Christian morality, according to Nietzsche, is ‘slave morality’, the product of the ‘ressentiment’ of the slaves of the Roman Empire against their oppressive masters. The Catholic phenomenologist Max Scheler, argues that while Nietzsche is wrong about the morality of ‘Christian love’ he is right about something into which Christian morality can easily degenerate which he calls ‘modern morality’. I argue that while Scheler is not entirely right about modern morality, he is not entirely wrong either.

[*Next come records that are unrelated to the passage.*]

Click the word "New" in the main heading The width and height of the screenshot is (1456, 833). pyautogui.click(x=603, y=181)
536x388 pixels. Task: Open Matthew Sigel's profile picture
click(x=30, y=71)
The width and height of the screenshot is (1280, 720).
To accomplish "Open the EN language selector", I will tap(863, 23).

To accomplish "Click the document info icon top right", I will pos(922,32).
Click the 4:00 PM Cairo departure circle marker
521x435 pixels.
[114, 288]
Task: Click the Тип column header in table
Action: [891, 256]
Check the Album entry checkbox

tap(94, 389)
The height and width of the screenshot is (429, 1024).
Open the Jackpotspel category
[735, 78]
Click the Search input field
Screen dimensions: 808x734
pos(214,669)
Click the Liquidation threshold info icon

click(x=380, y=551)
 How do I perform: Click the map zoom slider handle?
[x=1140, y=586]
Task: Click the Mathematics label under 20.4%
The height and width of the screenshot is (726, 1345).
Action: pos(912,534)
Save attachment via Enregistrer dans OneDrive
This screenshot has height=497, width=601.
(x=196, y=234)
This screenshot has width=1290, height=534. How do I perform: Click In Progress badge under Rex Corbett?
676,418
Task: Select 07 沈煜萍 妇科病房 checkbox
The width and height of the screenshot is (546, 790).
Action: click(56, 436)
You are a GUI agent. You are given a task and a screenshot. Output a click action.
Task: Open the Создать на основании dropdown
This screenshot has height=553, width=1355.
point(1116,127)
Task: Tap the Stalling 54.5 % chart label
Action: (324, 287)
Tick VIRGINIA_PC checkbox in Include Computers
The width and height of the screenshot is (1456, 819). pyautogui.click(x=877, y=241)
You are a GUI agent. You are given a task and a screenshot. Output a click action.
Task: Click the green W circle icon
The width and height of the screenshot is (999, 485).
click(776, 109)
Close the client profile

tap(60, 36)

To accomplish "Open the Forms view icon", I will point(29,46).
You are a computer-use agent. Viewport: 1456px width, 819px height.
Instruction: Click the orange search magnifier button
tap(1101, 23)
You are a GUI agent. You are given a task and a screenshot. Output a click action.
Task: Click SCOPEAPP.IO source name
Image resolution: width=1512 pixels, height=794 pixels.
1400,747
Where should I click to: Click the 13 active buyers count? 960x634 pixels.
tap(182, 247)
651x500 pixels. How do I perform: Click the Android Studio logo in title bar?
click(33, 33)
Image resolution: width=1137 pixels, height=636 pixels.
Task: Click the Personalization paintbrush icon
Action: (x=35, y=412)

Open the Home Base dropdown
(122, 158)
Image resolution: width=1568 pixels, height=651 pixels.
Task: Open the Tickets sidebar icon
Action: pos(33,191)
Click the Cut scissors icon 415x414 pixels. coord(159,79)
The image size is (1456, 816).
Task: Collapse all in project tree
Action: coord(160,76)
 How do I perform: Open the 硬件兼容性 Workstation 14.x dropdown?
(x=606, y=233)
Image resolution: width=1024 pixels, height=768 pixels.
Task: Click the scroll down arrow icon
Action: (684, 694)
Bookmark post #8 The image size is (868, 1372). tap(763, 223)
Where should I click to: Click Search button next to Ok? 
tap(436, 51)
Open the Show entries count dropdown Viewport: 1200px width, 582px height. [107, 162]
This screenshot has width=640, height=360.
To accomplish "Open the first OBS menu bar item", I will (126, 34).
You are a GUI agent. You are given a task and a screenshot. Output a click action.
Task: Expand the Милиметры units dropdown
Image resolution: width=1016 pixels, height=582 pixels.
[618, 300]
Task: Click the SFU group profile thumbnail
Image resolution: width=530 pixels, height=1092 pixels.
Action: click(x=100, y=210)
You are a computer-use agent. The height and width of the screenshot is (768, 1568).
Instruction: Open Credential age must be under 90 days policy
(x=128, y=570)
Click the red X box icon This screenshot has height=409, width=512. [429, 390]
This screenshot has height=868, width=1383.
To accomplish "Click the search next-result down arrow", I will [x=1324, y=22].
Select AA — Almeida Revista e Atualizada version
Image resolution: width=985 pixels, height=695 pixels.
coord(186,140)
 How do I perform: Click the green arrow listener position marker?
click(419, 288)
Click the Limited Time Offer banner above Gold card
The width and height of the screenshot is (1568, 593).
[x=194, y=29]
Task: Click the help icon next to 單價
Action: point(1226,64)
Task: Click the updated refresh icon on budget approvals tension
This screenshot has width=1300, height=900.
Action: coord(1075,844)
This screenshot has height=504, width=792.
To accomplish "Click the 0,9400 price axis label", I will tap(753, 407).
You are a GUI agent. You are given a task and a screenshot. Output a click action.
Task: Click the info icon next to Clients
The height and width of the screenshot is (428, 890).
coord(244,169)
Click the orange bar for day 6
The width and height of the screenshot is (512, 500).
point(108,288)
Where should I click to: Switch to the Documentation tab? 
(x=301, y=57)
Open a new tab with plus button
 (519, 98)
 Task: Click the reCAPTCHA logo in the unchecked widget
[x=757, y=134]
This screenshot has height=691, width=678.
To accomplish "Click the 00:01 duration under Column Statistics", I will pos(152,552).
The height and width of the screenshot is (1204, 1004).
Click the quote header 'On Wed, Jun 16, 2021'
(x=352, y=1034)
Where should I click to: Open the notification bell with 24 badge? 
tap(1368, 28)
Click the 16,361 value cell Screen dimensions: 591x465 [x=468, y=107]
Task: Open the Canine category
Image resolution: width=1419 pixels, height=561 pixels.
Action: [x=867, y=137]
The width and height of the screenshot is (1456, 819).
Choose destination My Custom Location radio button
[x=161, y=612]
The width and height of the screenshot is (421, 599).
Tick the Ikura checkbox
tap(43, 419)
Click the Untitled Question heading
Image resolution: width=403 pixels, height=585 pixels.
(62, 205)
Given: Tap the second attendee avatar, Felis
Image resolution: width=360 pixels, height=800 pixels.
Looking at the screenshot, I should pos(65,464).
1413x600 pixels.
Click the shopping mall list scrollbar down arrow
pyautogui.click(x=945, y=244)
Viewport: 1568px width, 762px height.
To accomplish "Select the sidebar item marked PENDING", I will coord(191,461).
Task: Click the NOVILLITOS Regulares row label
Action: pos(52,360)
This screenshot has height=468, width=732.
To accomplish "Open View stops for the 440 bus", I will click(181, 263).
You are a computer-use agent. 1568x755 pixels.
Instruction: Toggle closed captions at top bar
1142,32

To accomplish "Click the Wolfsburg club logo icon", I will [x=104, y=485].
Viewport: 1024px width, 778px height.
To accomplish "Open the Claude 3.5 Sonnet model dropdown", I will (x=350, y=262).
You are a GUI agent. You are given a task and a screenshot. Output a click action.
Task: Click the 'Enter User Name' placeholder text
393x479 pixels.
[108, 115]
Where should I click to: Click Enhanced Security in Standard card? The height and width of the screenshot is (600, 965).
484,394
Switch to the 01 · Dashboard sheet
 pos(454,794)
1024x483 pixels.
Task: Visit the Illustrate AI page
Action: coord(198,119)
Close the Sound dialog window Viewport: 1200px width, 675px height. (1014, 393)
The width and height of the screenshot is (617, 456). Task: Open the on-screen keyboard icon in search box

November 7 – Michelle Maiese, professor of philosophy, Emmanuel College
“Are Psychopaths Autonomous Agents?”
Two central conditions for autonomous agency that are highlighted by many existing accounts include (1) reasons-responsivity, and (2) authenticity. However, available evidence indicates that psychopaths are inadequately responsive to reasons, and also seem to lack a set of enduring concerns that might reveal which desires and attitudes are truly theirs. This renders them impulsive and also leads them to disregard the interests and concerns of others. Drawing from the enactivist approach in philosophy of mind, I will argue that both their prudential deficits and apparent moral failings result from a disruption to autonomous agency, and that this disruption is rooted, at a deeper level, in a lack of well-developed affective framing patterns.
November 20 – Eric Schwitzgebel, professor of philosophy, University of California, Riverside
“Aiming for Moral Mediocrity”
Most people aim to be about as morally good as their peers—not especially better, not especially worse. We do not aim to be good, or non-bad, or to act permissibly rather than impermissibly, by fixed moral standards. Rather, we notice the typical behavior of our peers, then calibrate toward so-so. This is a somewhat bad way to be, but it’s not a terribly bad way to be. We are somewhat morally criticizable for having low moral ambitions. Typical arguments defending the moral acceptability of low moral ambitions—the So-What-If-I’m-Not-a-Saint Excuse, the Fairness Objection, the Happy Coincidence Defense, and the claim that you’re already in The-Most-You-Can-Do Sweet Spot—do not survive critical scrutiny.